THE TASK =
Only the lines below from the one with "Where should I" through the one with "Click the internal" are to be written out, exactly and without any images.

THE RECORDS =
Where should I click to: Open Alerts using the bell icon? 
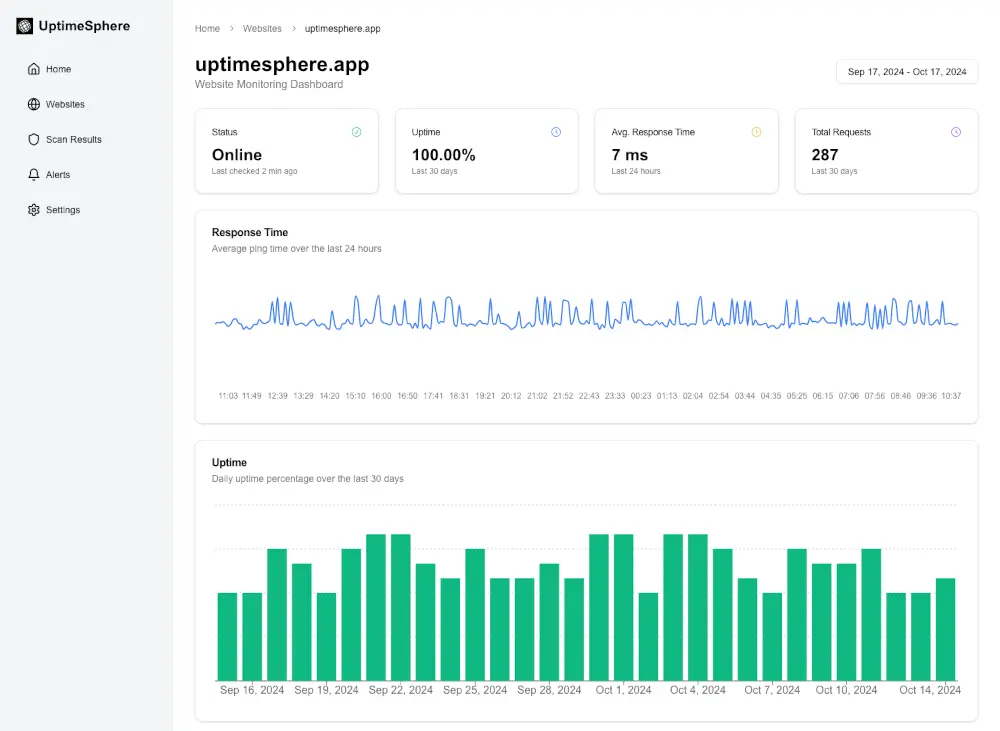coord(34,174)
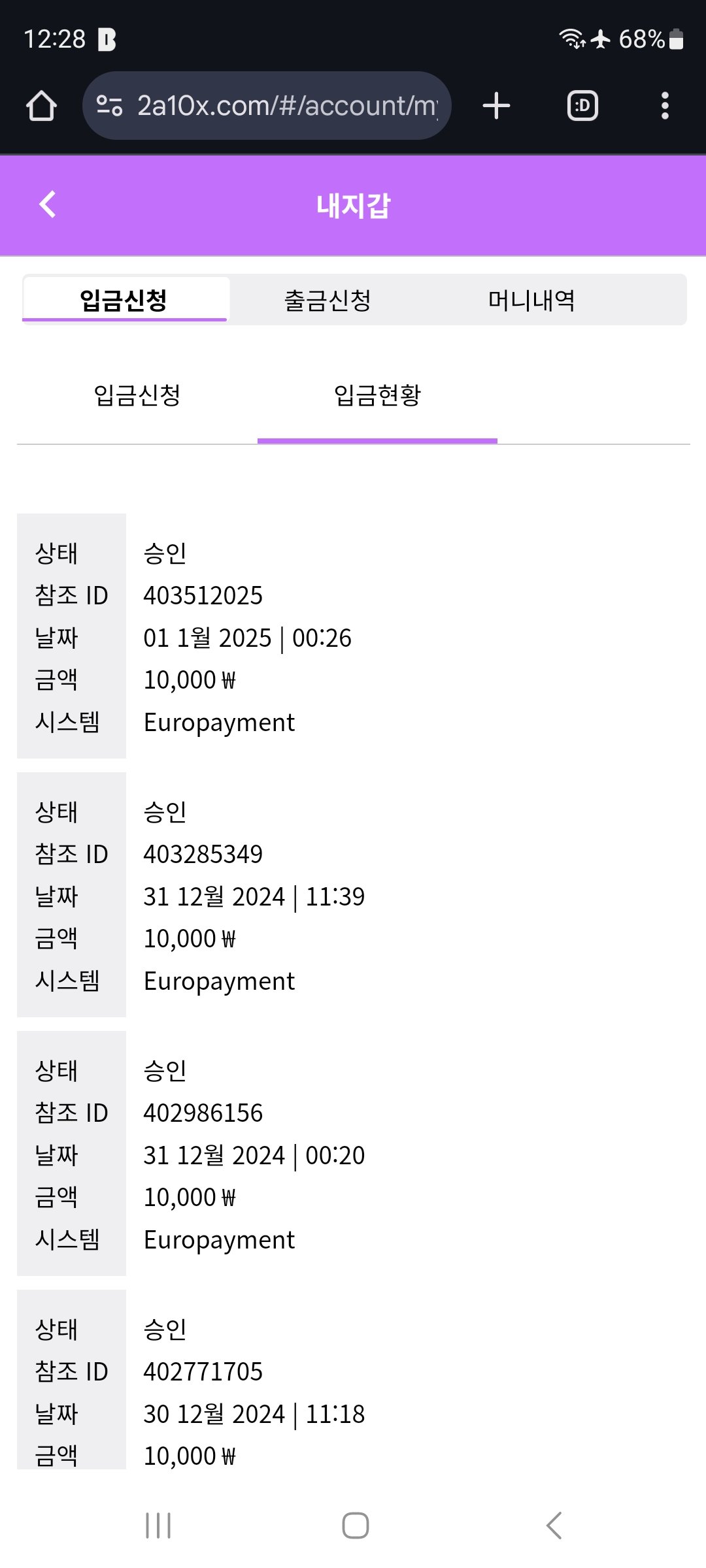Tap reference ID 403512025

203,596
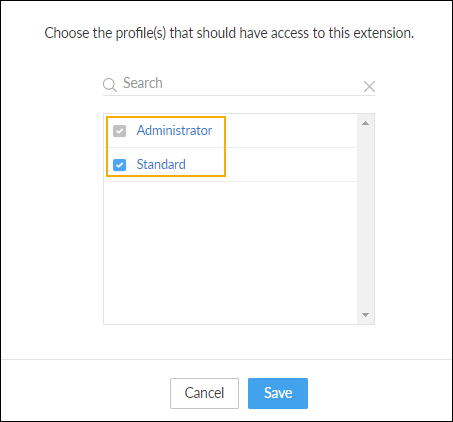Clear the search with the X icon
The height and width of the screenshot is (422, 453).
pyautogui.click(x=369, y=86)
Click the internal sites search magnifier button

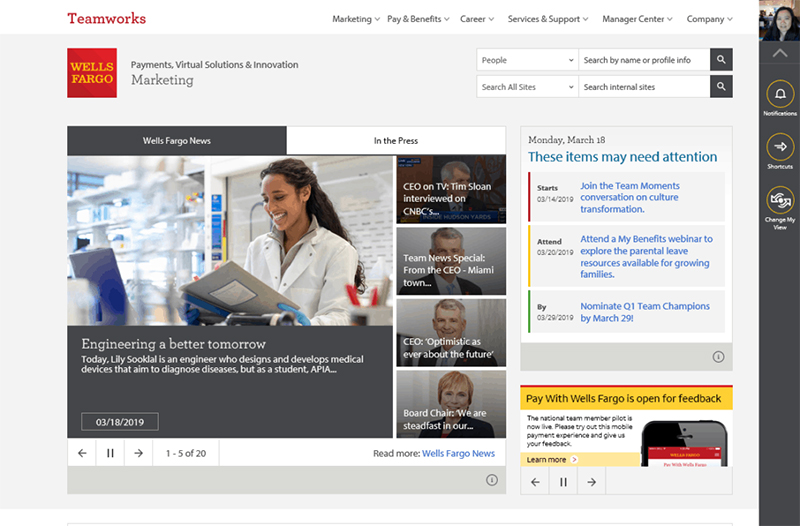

* * *

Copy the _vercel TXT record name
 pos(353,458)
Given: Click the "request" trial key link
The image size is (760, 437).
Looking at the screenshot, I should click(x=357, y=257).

EXPECTED OUTPUT =
Where should I click to: Open Alerts using the bell icon? 
coord(34,174)
Tap reference ID 403512025

203,596
Clear the search with the X icon
The height and width of the screenshot is (422, 453).
pyautogui.click(x=369, y=86)
Click the internal sites search magnifier button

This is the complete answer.